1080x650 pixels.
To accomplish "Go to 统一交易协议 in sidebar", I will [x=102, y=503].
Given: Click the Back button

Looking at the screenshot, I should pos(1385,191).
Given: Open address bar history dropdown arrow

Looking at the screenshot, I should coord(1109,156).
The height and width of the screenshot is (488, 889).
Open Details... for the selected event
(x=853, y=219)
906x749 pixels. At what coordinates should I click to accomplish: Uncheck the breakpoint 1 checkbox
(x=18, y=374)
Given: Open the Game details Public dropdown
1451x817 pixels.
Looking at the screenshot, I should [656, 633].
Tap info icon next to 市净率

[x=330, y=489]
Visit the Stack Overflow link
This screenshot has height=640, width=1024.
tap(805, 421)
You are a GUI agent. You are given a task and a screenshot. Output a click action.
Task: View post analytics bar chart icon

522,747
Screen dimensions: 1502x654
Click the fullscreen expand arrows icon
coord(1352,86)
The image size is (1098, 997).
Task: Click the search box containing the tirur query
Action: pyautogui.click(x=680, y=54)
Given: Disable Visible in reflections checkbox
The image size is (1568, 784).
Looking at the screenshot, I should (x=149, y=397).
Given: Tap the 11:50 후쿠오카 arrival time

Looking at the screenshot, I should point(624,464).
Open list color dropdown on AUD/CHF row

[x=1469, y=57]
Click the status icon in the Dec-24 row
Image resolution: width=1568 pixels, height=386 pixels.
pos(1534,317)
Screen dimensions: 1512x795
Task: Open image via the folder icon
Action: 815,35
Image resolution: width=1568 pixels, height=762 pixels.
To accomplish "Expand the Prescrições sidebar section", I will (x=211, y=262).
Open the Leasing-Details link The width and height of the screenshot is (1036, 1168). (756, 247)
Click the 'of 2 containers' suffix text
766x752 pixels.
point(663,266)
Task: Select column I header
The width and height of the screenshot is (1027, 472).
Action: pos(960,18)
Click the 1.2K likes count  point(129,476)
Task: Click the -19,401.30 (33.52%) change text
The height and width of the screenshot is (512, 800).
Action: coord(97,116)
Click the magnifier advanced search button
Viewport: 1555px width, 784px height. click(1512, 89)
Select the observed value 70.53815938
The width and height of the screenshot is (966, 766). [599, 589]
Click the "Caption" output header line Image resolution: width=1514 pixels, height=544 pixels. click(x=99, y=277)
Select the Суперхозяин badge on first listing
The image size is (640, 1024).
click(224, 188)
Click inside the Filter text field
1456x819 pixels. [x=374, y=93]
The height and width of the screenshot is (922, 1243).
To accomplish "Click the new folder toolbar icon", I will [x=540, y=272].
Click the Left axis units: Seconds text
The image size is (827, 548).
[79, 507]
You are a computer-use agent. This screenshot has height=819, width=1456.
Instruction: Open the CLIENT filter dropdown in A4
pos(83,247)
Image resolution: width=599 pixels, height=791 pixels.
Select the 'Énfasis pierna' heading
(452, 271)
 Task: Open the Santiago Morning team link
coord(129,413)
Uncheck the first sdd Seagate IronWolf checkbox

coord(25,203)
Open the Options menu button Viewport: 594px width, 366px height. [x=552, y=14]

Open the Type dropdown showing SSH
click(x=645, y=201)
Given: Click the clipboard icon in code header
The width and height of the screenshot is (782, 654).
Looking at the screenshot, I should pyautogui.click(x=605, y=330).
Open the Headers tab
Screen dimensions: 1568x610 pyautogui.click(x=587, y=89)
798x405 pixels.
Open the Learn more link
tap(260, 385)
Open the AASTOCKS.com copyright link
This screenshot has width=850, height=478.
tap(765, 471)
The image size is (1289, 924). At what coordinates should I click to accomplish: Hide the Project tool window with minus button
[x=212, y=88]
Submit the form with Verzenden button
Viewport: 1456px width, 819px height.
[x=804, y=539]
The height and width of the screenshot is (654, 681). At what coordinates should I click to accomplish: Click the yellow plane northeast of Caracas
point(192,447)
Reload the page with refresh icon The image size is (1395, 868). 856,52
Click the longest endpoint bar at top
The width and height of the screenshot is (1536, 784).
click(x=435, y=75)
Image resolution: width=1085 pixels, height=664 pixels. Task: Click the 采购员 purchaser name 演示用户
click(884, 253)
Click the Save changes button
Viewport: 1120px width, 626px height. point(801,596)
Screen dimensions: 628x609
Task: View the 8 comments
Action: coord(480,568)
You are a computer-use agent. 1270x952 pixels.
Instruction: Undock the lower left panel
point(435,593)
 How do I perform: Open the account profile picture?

....

## OBJECTIVE
Pull out every line of the items above that contains the word "Uncheck" and copy each one unchanged.

## FINAL ANSWER
906x749 pixels. At what coordinates should I click to accomplish: Uncheck the breakpoint 1 checkbox
Uncheck the first sdd Seagate IronWolf checkbox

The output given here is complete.